Assignable-cause variability can be corrected; random-cause variability cannot.

image

Figure 17-2 Pattern of variability from the actual performance of a roulette wheel indicating that only chance differences are occurring. Although theoretically each number has an equal chance of occurrence, some numbers occur more frequently over the short run.

image

Figure 17-3 Pattern of variability from the actual performance of a roulette wheel indicating assignable-cause influence. The lower numbers are occurring more frequently that the higher numbers.

Thus, a basic method for judging the nature of variation in a system is to collect enough data to construct a frequency distribution (also referred to as a frequency histogram) and compare its shape to what is expected for the process. If the shapes are similar, the process is behaving properly. A significant difference indicates an abnormal condition that should be identified and corrected.
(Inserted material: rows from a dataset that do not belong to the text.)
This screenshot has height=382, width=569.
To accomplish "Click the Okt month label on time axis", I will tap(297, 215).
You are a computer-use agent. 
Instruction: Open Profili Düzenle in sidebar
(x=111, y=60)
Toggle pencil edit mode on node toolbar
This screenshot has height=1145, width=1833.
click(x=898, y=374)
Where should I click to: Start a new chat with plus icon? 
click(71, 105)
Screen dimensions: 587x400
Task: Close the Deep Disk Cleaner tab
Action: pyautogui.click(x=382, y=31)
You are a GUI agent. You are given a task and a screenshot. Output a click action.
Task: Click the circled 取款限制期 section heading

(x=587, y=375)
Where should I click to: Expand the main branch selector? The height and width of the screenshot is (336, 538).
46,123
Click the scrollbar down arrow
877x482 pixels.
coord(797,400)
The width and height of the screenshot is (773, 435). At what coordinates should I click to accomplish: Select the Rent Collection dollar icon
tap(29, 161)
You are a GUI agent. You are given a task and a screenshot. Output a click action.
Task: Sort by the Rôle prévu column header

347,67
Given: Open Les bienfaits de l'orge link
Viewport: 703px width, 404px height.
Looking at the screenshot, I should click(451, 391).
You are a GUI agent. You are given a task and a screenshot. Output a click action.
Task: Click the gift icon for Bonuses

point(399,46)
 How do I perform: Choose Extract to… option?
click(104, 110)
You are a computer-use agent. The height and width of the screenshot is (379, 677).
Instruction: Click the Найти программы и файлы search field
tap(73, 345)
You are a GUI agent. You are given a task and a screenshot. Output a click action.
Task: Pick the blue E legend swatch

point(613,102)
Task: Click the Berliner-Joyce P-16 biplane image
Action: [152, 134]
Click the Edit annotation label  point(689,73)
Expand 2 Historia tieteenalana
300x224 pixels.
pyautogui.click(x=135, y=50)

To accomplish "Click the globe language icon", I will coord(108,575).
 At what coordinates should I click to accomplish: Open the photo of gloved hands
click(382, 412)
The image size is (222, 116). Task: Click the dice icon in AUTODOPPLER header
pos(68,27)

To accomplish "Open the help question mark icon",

In the game of dice, if a single die is thrown repeatedly in a random manner, a rectangular distribution is also to be expected. Why? Each of the six numbers on the die is equally likely to occur on every roll. If two dice are used, a different pattern is expected since the probability of rolling a seven is greater than for any other number. In other words, there are more combinations that total seven than any other number (1 + 6, 2 + 5, 3 + 4, 4 + 3, 5 + 2, 6 + 1). The expected pattern is referred to as triangular distribution and is shown in Figure 17-4.

If this concept is extended to the totals of three dice, five dice, etc., the expected distributions begin to look like the symmetrical bell-shaped curve shown in Figure 17-5. This frequency pattern is called the normal distribution. It is of exceptional importance because whenever there are many outcomes with many factors affecting each occurrence, which is the case with almost all real-life events, this is the pattern suggested by chance. Consequently, when evaluating the results of tests and experiments using photographic materials, the normal distribution of data is the expected condition. If the results are something other than this bellshaped pattern, it is an indication of assignable-cause problems and appropriate action should be taken.

image

Figure 17-4 Triangular pattern of variability from the expected long-term performance of two randomly thrown dice.

image

Figure 17-5 Expected pattern of variation when there is a multiplicity of outcomes with chance governing the process. This bell-shaped curve is called the normal distribution.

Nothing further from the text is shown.